Un disco vittima dell’hangover: i Voina pubblicano Alcol, schifo e nostalgia, secondo disco portatore di ansie, rancori vari e idee confuse ma veloci. I Voina vengono da Lanciano (Chieti – Abruzzo) e nella primavera del 2013 pubblicano il loro primo ep interamente autoprodotto e diretto artisticamente da Manuele Fusaroli e Marco Di Nardo (Management Dolore Post-Operatorio).
Il 16 ottobre 2015 esce per l’etichetta milanese Maciste Dischi il loro primo disco Noi Non Siamo Infinito sempre al seguito dell’accoppiata Marco Di Nardo/ Fusaroli. Questo disco li porta a collezionare più di 60 date per tutta Italia arrivando a ricevere il premio del MEI (Meeting etichette indipendenti) come Migliore Band Emergente del 2016. Ora è uscito il secondo album, targato INRI.
Voina traccia per traccia
C’è una certa continuità tra Welfare, la traccia di apertura, e Io non ho quel non so che: una continuità elettrica e aggressiva, in campo rock indie e post punk, a velocità alte. La prima canzone si incentra principalmente sulle questioni del lavoro, mentre la seconda allarga lo sguardo a un modo di essere, o meglio di non essere in sintonia con il vivere comune dell’anno 2017.
Bere si dimostra altrettanto incisiva, trasformandosi lungo il percorso in una sorta di anthem (sui generis), con le sensazioni cattive che si allargano e incontrano momenti corali. Più cupa e intima Ossa, anche se la propensione all'(auto)distruzione prende poi la via centrale di un pezzo molto sofferto e sanguinante (“andiamo a fare schifo insieme” o “il rumore che fanno quando si abbracciano i nostri disturbi mentali” sono le immagini che rimangono).

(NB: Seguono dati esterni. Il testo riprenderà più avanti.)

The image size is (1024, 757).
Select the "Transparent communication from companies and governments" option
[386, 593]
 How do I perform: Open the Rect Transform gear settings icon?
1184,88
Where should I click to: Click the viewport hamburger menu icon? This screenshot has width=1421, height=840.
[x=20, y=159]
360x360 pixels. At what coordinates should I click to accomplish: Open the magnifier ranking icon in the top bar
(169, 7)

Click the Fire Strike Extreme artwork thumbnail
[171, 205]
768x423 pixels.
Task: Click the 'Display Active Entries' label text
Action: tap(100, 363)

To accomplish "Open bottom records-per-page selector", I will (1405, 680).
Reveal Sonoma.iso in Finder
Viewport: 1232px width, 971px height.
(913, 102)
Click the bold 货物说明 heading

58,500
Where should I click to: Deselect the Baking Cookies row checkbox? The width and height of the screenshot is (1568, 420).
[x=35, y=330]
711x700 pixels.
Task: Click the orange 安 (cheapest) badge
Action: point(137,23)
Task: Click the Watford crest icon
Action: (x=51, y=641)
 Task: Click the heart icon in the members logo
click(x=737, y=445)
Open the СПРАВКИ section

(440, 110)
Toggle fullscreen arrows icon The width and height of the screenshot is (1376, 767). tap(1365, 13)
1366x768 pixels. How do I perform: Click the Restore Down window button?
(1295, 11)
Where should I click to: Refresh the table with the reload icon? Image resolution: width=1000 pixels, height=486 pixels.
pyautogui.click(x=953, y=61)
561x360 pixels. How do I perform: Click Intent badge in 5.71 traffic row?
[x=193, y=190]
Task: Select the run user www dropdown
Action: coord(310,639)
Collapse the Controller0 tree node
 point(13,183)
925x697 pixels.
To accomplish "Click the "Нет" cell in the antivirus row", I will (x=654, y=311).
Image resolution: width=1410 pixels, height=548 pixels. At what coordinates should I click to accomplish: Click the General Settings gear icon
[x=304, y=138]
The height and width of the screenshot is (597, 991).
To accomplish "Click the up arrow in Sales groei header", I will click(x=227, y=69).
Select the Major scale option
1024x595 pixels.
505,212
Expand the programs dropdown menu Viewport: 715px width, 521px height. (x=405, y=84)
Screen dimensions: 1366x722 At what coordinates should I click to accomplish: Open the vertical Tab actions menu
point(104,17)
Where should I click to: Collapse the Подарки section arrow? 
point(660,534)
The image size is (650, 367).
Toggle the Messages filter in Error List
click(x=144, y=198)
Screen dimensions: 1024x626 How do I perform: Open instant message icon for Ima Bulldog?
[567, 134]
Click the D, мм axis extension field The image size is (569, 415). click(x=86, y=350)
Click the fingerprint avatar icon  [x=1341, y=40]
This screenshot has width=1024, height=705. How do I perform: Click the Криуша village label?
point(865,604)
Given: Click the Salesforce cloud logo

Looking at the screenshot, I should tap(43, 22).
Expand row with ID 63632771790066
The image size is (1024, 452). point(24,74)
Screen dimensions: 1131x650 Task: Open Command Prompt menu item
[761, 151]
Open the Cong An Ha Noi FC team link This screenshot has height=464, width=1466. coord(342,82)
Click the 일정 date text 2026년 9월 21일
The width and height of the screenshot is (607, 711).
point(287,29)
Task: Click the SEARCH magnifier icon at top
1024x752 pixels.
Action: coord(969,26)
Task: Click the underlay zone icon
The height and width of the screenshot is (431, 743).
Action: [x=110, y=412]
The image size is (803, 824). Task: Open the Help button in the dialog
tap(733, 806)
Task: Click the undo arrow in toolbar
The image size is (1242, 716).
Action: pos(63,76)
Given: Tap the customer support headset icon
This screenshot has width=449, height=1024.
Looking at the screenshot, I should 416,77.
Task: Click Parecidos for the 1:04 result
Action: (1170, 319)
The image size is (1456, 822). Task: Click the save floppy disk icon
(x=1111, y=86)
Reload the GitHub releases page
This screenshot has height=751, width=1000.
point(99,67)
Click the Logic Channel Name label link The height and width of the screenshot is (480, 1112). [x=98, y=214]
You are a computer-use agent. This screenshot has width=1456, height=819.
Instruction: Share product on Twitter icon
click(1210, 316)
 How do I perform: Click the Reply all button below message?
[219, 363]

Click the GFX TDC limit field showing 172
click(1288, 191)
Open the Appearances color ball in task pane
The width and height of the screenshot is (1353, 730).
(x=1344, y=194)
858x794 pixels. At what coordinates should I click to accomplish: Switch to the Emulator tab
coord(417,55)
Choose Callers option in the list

Morire 100 volte prova di nuovo a trattenere l’ira, attraverso buone linee di basso e altre tecniche elettriche, ma non ci riesce e l’esplosione arriva, anche con qualche indizio di hip hop. Gli Anni 80 spareggia i tempi ma non lesina su aggressività e rimpianti. Il futuro alle spalle parte dal basso (elettrico) per raccontare storie di speranze negate.
Non è la Rai cerca di spiegare nel dettaglio la possibilità di scelte di vita diverse, il che è un po’ il fil rouge del disco. Insieme al cumulo di sentimenti negativi sfogati attraverso chitarre elettriche sempre tirate. Il Jazz non esprime propriamente un grande fascino per il genere di Miles Davis, utilizzato come simbolo di una vita che si detesta. Si parlava di hangover (o forse meglio usare l’italiano: sbornia, sbronza, fai un po’ tu). A illustrare la sensazione c’è La Provincia, che illustra nel dettaglio il discorso e le sensazioni che trasmette, chiudendo l’album.
Disco sostanzioso, anche importante, quello dei Voina, che fanno passi avanti rispetto all’album precedente, anche in termini di nichilismo. I sentimenti espressi dalla band sono sinceri in modo evidente, scavano fino all’osso e a volte fanno male anche soltanto ascoltandoli dall’esterno. Un lavoro convinto e riuscito.